Projects by companies including Hengli Petrochemical Co. and Rongsheng Petrochemical Co. will devote as much as half their capacity to chemicals, mostly paraxylene, a material that China imports to make polyester and plastic bottles. That’s a sharp increase from the 10% chemical production at a typical refinery and as much as 20% at modern refineries integrated with chemical plants.
“They’re building these units because they need the fuel, but they are sort of future-proofing it,” said John Roberts, an analyst at UBS Securities. “It’s acknowledgment that there is a peak coming in the global fuels market.”
Saudi Aramco, with Chevron Lummus Global and McDermott International Inc.’s CB&I, is planning a refinery with 70% to 80% of its output in chemicals. That could double the profitability from a barrel of oil, IHS Markit estimates. The state-owned company is building another refinery in Saudi Arabia with 40% of its production dedicated to chemicals, as well as adding chemical capacity to a Texas plant.

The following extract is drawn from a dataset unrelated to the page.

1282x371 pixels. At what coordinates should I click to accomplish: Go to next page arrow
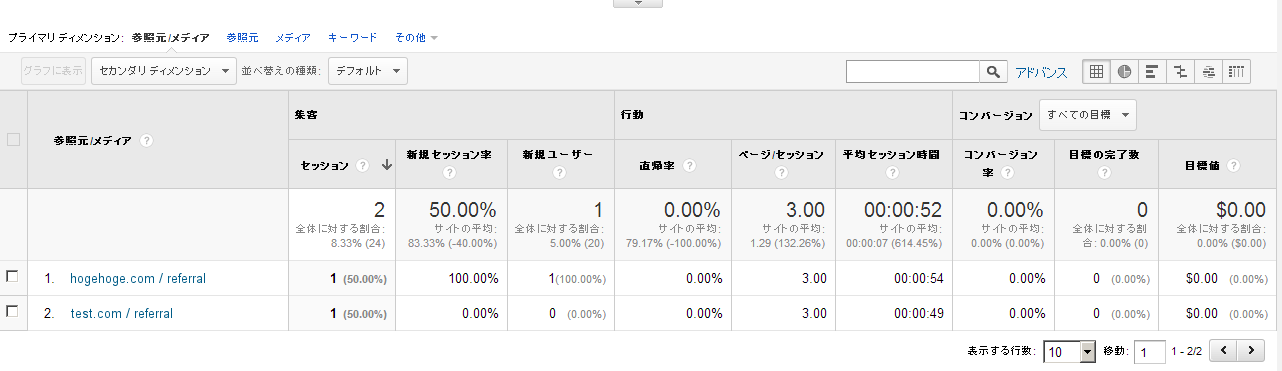(x=1252, y=351)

“Other oil companies are taking notice of what Aramco is doing,” said Steve Zinger, a senior vice president at Wood Mackenzie. “If anyone is exposed to peaking transportation demand, it’s them.”
Aramco last year added two chemical executives to its board of directors: Andrew Liveris, former chief executive of Dow Chemical Co., and Peter Cella, former CEO of Chevron Phillips Chemical Co.
Exxon plans to expand its Asian and North American chemical-making capacity by 40% in anticipation of rising demand.
But consultants and analysts are sounding the alarm that petrochemical demand is heading south of earlier forecasts. Images of waste fouling the oceans are drawing government bans on single-use plastics from the European Union to India and California. Chemical makers are investing in recycling technologies and infrastructure. Coca-Cola Co. is pledging to recycle one bottle for each one it sells by 2030 as consumer products companies come under pressure to reduce their use of plastics.
With more investment in waste recovery, recycled resins could replace almost a third of virgin plastic by 2030 and nearly 60% by 2050, slashing demand for petrochemicals, according to a McKinsey & Co. report. Christof Ruehl, the former head of research for the Abu Dhabi Investment Authority, estimates a 20% cut in oil demand from petrochemicals if current trends continue.
Sharply higher recycling rates could cut plastics growth in half, said Robin A. Waters, IHS director of plastics planning and analysis. That’s a worst-case scenario, but it shows the potential disruption to the industry, where plastics already account for half of demand, he said.
“It adds some uncertainty from a demand standpoint as the oil industry is looking more and more to chemicals for diversification,” Waters said.